Likewise, most Ringworlds, including Niven’s, are depicted with 1000km high walls at right-angles to hold the atmosphere. But if it’s a million kms wide, then a slight upward curve at the edges would “cup” the atmosphere. (Plus give you a bare Scrith surface above the atmosphere, easily reachable from the surface. A perfect place for hypersonic maglev transportation.)

Similar slight surface rises could ecologically divide the Ringworld into separate (but reachable) “worlds”, with isolated atmospheres/geology/etc.

1. Hi Paul.451

Sorry for my tardy reply. Busy doing Icarus stuff and Dad duties.

The mass of that much artificial planet boggles the mind. The idea of a Ringworld is to increase the surface to mass ratio compared to natural planets, not undo that effort utterly. But maintaining the surface cover will require some very tricky efforts by the designers, rather than ad hoc imaginings by SF novelists ðŸ™‚

6. Tom Kalbfus says:

I know another way to make a ringworld. Instead of scrith, we can use 1000 Jupiter masses of Tungsten, relying on the matter’s gravitational weight at an AU’s distance instead of its tensile strength. 1000 jupiter’s inward weight will about equal 1 jupiter’s outward weight at a centripetal acceleration of 1g towards the Sun the two balance out. I’ve calculated that a ringworld could be built around Alpha Centauri A with a radius of 184,375,961.81 km, it rotates with a tangential velocity of 1,344.66 km/sec and takes 10 days to make a complete rotation around the star at this velocity. Alpha Centauri B, the second star in the system can be pushed outward by the 1000 jupiter masses of infalling tungsten using gravitational flybys. tungsten is nice and compact, about 20,000 tungsten tracks each one about 25 wide and 50 miles deep seperated by intervals of empty space of 25 miles are all that’s needed to support a 1,000,000 mile wide ringworld band. The ringworld material can enclose such no rotating tracks and the enclosing surfaces can be used as excess radiators to keep the inner surface of the ringworld from overheating.

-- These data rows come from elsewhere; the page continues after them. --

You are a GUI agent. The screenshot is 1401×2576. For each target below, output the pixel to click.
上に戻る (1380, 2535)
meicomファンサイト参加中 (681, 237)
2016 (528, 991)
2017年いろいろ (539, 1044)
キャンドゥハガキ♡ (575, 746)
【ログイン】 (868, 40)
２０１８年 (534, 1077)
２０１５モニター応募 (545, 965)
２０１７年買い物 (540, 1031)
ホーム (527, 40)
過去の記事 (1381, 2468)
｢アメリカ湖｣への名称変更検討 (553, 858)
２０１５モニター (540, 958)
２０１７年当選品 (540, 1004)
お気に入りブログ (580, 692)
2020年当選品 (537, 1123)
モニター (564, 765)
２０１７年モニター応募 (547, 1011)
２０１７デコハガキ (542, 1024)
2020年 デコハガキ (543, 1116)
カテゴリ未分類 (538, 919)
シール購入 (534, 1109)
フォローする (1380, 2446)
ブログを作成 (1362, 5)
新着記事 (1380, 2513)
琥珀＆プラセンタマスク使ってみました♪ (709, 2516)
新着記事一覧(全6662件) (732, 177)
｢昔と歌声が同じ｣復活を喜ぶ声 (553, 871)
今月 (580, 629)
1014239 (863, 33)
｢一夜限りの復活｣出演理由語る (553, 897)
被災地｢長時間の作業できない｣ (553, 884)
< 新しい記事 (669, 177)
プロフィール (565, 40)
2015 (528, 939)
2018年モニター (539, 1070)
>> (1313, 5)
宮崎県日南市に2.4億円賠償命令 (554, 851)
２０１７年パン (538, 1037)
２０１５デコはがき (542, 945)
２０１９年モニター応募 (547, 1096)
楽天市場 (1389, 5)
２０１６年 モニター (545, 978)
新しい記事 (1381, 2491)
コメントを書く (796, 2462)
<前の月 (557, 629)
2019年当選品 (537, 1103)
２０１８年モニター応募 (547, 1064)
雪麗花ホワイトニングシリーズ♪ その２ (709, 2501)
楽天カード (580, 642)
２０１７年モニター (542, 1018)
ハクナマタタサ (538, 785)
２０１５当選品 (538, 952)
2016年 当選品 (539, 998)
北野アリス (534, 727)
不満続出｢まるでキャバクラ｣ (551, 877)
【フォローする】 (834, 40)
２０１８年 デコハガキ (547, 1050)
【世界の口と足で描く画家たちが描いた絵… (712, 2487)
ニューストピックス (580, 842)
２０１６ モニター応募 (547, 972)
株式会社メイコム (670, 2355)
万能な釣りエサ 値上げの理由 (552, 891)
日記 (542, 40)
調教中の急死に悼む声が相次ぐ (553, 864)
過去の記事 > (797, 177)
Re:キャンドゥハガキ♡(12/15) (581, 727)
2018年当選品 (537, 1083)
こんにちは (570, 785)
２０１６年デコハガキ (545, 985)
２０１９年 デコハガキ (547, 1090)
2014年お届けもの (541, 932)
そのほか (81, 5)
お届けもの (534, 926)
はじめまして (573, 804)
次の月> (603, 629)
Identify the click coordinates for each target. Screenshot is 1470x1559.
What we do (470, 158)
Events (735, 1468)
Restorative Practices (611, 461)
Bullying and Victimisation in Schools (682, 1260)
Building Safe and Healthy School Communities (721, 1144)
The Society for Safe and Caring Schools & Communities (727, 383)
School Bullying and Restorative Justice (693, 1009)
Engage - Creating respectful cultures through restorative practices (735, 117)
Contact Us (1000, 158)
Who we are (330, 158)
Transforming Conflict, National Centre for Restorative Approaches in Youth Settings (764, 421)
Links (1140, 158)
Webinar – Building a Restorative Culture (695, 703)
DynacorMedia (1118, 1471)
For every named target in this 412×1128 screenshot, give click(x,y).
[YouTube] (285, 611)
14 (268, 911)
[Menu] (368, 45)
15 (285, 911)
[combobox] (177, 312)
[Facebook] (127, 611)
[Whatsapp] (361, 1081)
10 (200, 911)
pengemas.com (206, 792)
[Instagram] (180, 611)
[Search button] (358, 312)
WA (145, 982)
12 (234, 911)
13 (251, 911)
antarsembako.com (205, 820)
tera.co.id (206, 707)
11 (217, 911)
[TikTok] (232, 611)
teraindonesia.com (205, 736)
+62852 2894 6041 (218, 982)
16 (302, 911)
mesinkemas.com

So the tungsten tracks don’t rotate (1000 jupiter masses) but the inhabited surface does ( 1 jupiter mass) the two balance out.

7. Hi Tom

Several points:
(1) what stops the tungsten weights from falling into the Sun?
(2) 1,000 Jupiter masses is 1 Sun mass… you’ve blown the mass budget!
(3) Where do you get 1,000 Jupiter masses of tungsten from anyway?

Thanks for thinking about it, though.